- **Tu tarea**
Transcribe del texto sobre los sobrevivientes de la desaparición forzada el tramo que va de "Al igual que" a "(2007: 379) (17).", ambos incluidos.

- **Fragmento citado**
========================================================================
Inserto constitutivamente en la tecnología de la desaparición forzada, entonces, el sobreviviente es sujeto de desaparición pues ha sido sometido, en primer lugar, a la condición de detenido-desaparecido. Desaparición particular ya que se interrumpe por un proceso inverso: la aparición. Así, la articulación de los diferentes momentos que conforman la serie de la desaparición temporal y posterior sobrevida del sujeto se inserta –y al mismo tiempo se distancia, al momento de la liberación- en aquella que produce, acabadamente, al detenido-desaparecido: selección - persecución - secuestro - cautiverio - tortura - muerte - ocultamiento/desaparición del cuerpo (Vega Martínez y Bertotti, 2009: 2). Un mismo proceso que en y por la liberación se altera y bifurca, dando lugar a la producción de esta figura específica. Precisamente, la re-aparición del sujeto y su posterior sobrevida se producen por la “interrupción” de la condición de detenido-desaparecido.

 

Al igual que el detenido-desaparecido, entonces, la génesis de la figura del sobreviviente se produce en y por los procesos de exterminio y el sometimiento del sujeto a la tecnología de la desaparición forzada de personas. Por ello, lejos de constituirse en emergente secundario del campo, el sobreviviente es sujeto de una experiencia liminar particular, producida en el nudo mismo del poder desaparecedor. Por su parte, las rupturas psíquicas que produjo y, fundamentalmente, las circulaciones sociales de estigmatización y/o invisibilización de los primeros tiempos fueron desplegando, en parte, aquello que Feierstein denomina “realización simbólica” del genocidio (2007: 379) (17).

 

Los sobrevivientes: esas excepciones constitutivas

Como vemos, la tecnología de la desaparición fue produciendo conjuntamente –aunque de manera cuantitativamente diferenciada-, detenidos-desaparecidos y sobrevivientes (es decir, detenidos-desaparecidos posteriormente liberados). En esa doble producción y los modos de circulación social emergentes –como “secreto a voces”, por un lado, y como sospecha sobre esos sujetos re-aparecidos, por el otro-, el poder desaparecedor fue realizando su eficacia material y simbólica. Ahora, inserta constitutivamente en la dinámica del poder, ¿qué estructura nos permite entender esta producción de desapariciones seguidas de liberación? ¿Qué juego de inclusiones y exclusiones de vida y muerte plantean estos mecanismos de poder? Precisamente, la tesis agambeniana sobre la estructura de la excepción constituye un prisma interpretativo sustancial para asir la problemática (18). Algunas preguntas ordenadoras, en este sentido, para comprender el marco en el que se inscriben sus desarrollos: ¿qué se entiende por “biopolítica”? ¿Qué supone, en ese diagrama, el problema de la excepción? ¿De qué manera la inclusión de la vida en la esfera del poder, esta “politización” de la vida (Agamben, 2002: 16), se complejiza y articula con la producción de muerte? Y en función de estas consideraciones, ¿es posible pensar la producción de desapariciones seguidas de liberación como excepciones constitutivas del poder desaparecedor?
========================================================================
- **Material de datos**
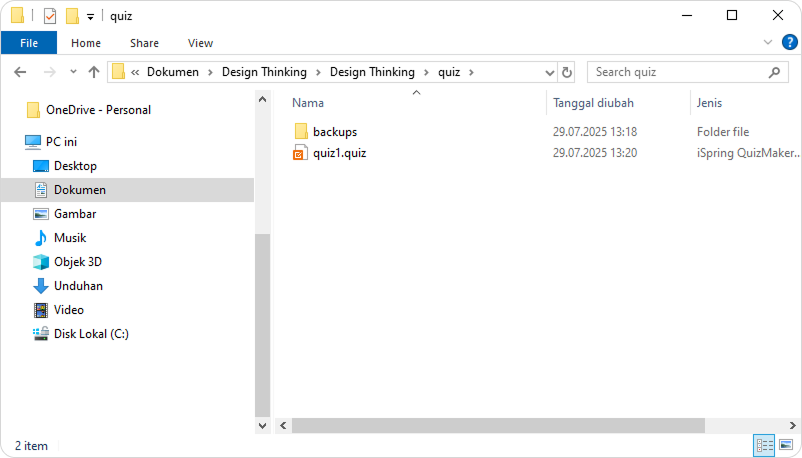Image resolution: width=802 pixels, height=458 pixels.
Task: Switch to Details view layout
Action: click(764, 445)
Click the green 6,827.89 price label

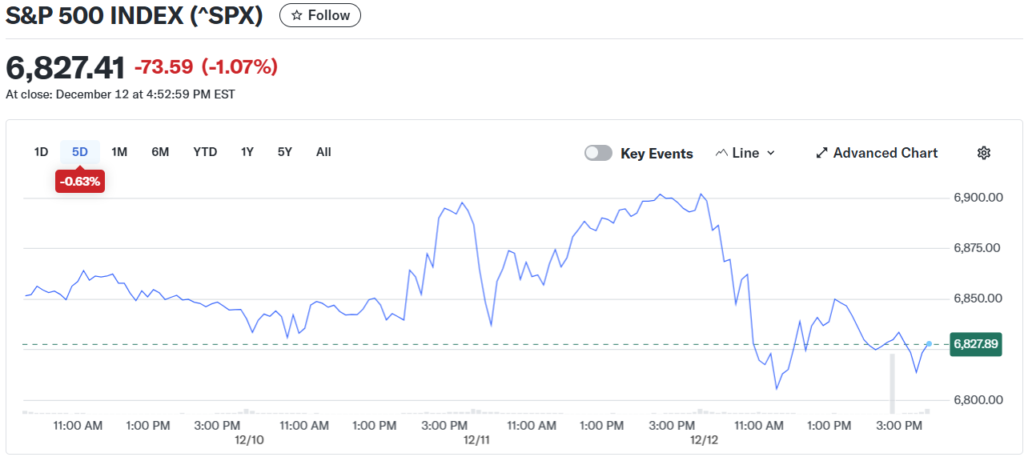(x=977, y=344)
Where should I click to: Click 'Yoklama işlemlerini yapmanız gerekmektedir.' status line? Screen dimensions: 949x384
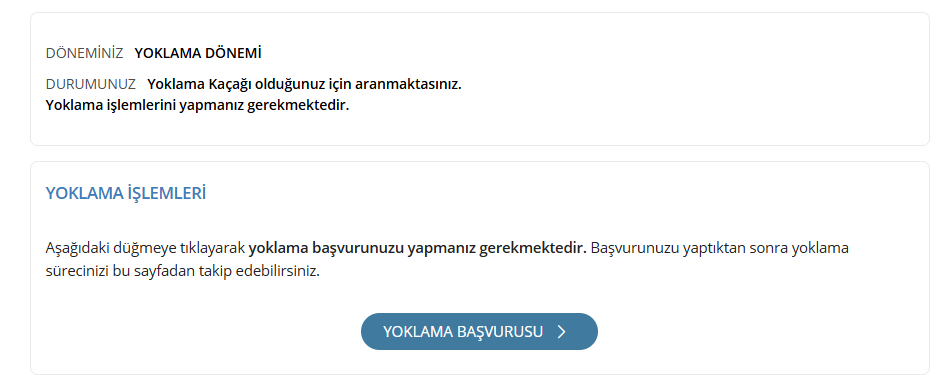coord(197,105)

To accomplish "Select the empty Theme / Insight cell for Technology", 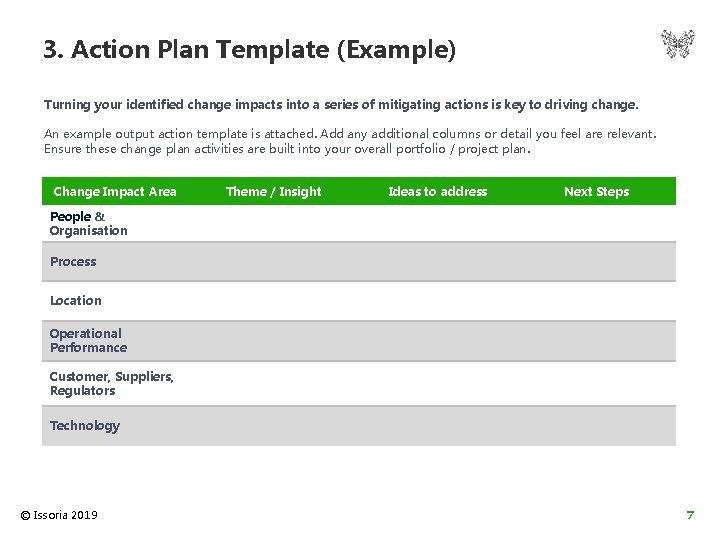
========================================================================
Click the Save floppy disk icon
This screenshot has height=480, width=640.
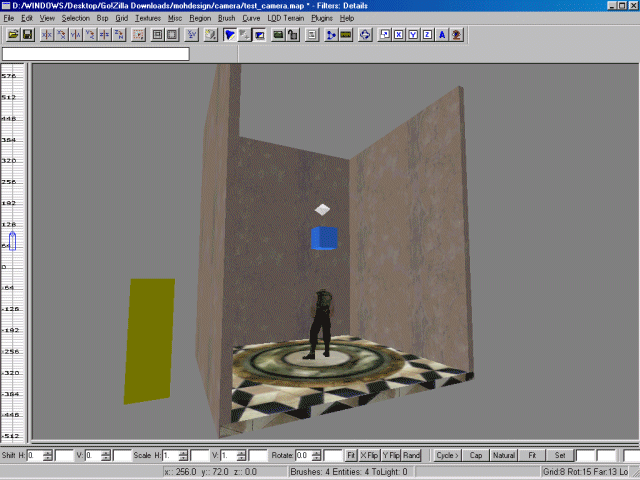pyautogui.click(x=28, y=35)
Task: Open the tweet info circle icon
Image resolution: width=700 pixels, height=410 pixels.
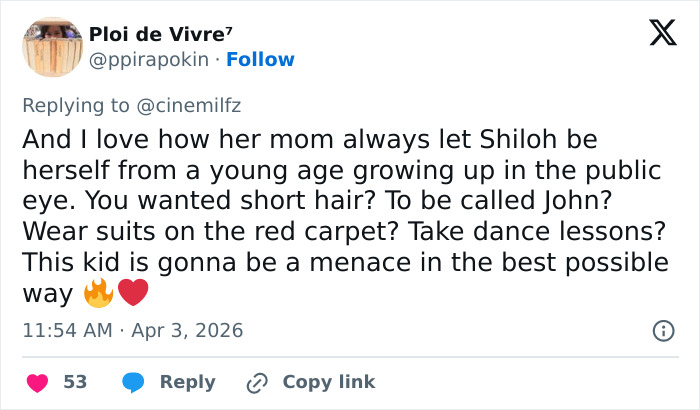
========================================================================
- **Resultado**
Al igual que el detenido-desaparecido, entonces, la génesis de la figura del sobreviviente se produce en y por los procesos de exterminio y el sometimiento del sujeto a la tecnología de la desaparición forzada de personas. Por ello, lejos de constituirse en emergente secundario del campo, el sobreviviente es sujeto de una experiencia liminar particular, producida en el nudo mismo del poder desaparecedor. Por su parte, las rupturas psíquicas que produjo y, fundamentalmente, las circulaciones sociales de estigmatización y/o invisibilización de los primeros tiempos fueron desplegando, en parte, aquello que Feierstein denomina “realización simbólica” del genocidio (2007: 379) (17).